Le salon «Belle Epoque» n’a pratiquement pas changé depuis 1913.

Le salon «Belle Epoque» n’a pratiquement pas changé depuis 1913.

«Profitant de l’atmosphère de paix qui règne sur l’Europe depuis plusieurs décennies et du développement d’un tourisme de luxe au sein des bourgeoisies étrangères, le commerçant Edouard Baierlé a l’idée, avant-gardiste et osée, de construire un Grand Hôtel dans la région d’Yverdon-les-Bains. En effet, il y possède déjà l’hôtel du Paon et va profiter du développement industriel de Sainte-Croix et de la construction du train reliant les deux villes pour faire germer son projet sur le Balcon du Jura. Il choisira finalement le site des Rasses et sa vue imprenable pour construire son hôtel», précise Jean- Claude Piguet.

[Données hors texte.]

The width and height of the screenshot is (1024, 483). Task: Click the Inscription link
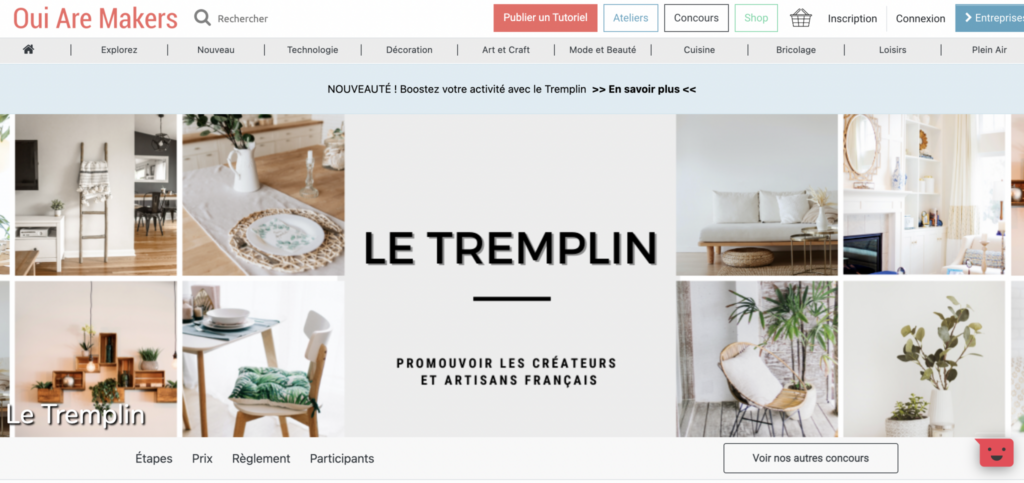tap(852, 19)

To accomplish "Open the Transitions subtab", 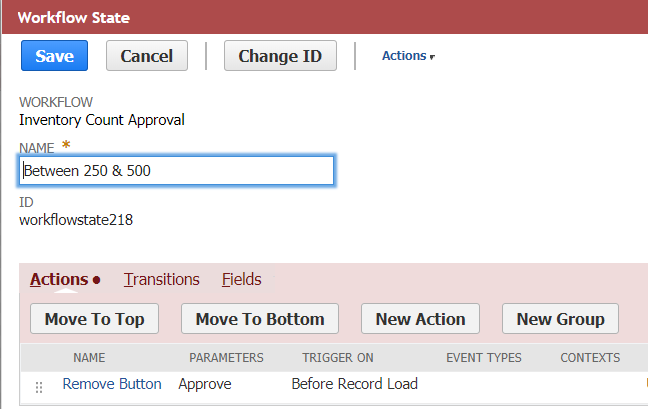I will (x=162, y=280).
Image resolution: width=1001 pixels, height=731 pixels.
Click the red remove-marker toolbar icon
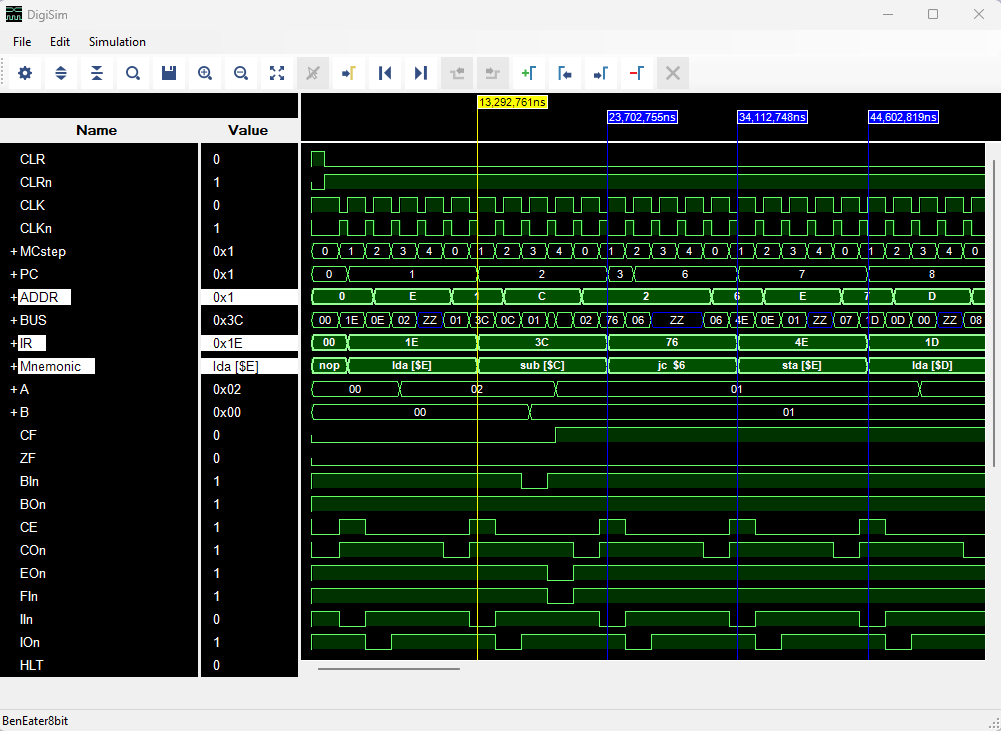click(x=637, y=73)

Un projet fou qui l’obligera, par exemple, à devoir capter les sources de la Villette et de Culliairy, à l’aide de turbines, afin d’alimenter en eau l’établissement. Fou, mais surtout rentable. «Au début du Xxe siècle, la famille Baierlé prend le train des sports d’hiver en marche et fait construire les premières pistes de ski et une patinoire, aux Rasses», poursuit celui qui a retracé l’histoire de l’hôtel dans son livre, Le rêve d’Edouard. Le succès est au rendez- vous et c’est logiquement que l’agrandissement du Grand Hôtel voit le jour, en 1913. Le bâtiment, massif, du heimatstil, révèle la splendeur de l’époque et n’a pratiquement pas changé jusqu’à nos jours. La rénovation du salon de réception et de la terrasse, effectuée il y a une année par les nouveaux propriétaires, permet ainsi aux visiteurs d’aujourd’hui de respirer l’atmosphère d’antan.

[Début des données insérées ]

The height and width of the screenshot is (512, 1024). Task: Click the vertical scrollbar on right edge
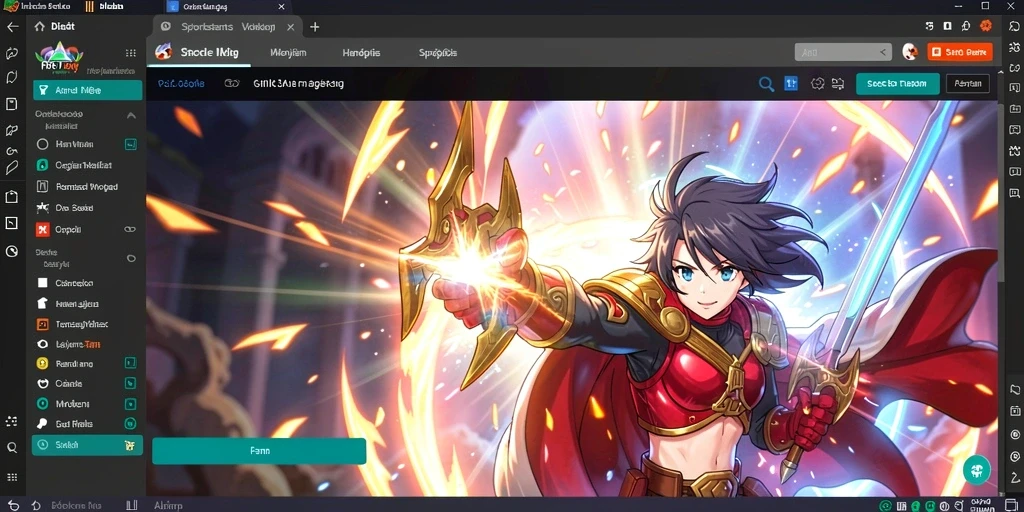[x=1001, y=189]
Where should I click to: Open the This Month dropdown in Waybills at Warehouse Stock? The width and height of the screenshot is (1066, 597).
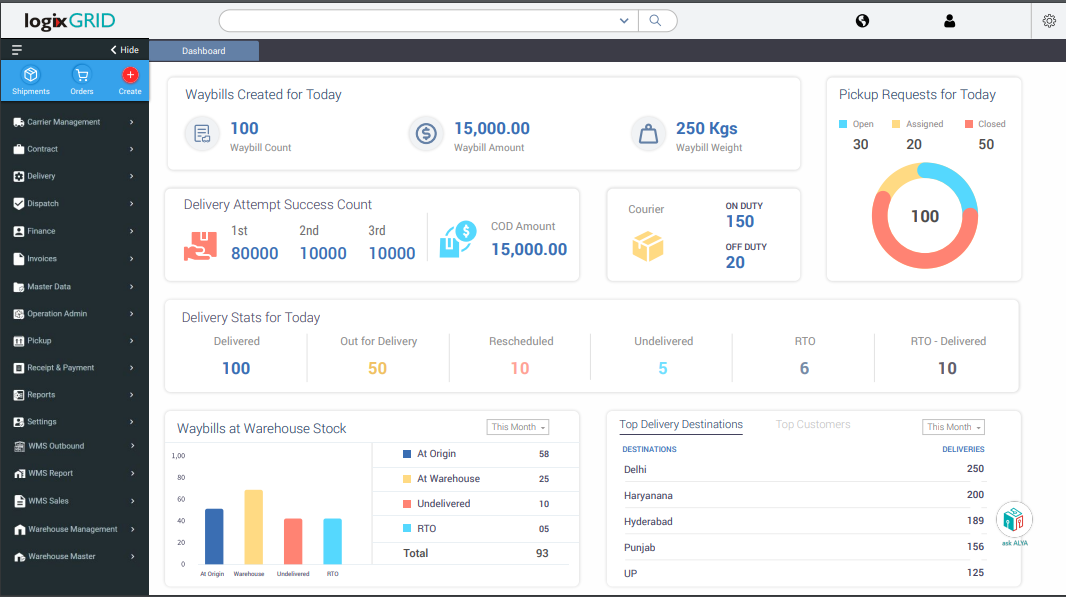coord(517,426)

Sur cette carte postale d’époque, Sainte-Croix à l’heure de la «modernité».

Sur cette carte postale d’époque, Sainte-Croix à l’heure de la «modernité».

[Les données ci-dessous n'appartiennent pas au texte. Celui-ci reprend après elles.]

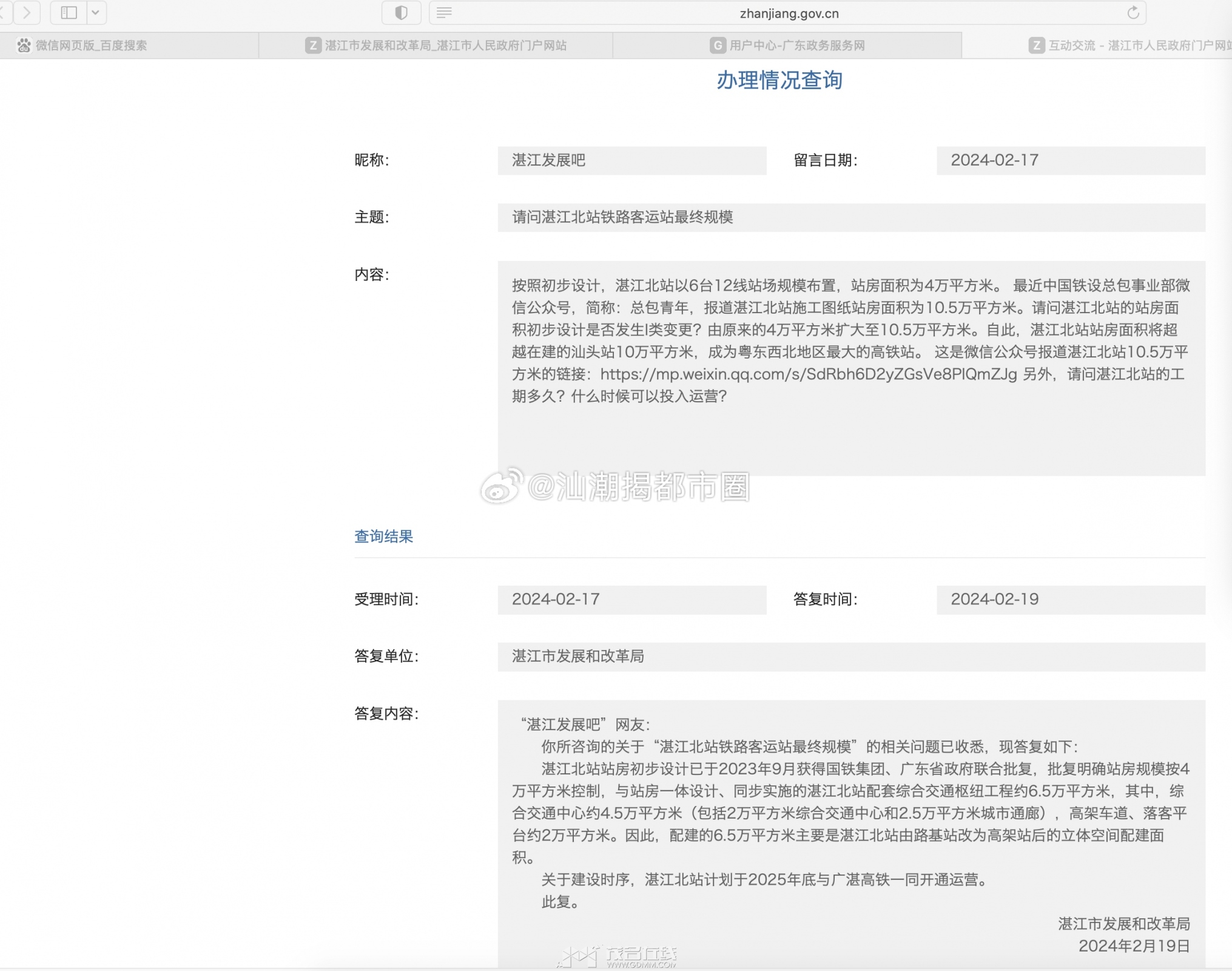Toggle the sidebar panel icon
This screenshot has width=1232, height=971.
[69, 13]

«A ma connaissance, le Grand Hôtel des Rasses est le seul des nombreux hôtels de luxe construits sur l’Arc jurassien qui soit toujours en activité», avoue l’historien sainte-crix. Une longévité qu’on doit en grande partie à Edouard Baierlé. L’entrepreneur, à la fois avant-gardiste et calculateur, aura personnellement tout perdu dans l’affaire, puisque les deux guerres mondiales auront raison de sa fortune, mais restera, dans l’histoire de la région, l’homme qui a lancé le tourisme sur le Balcon du Jura.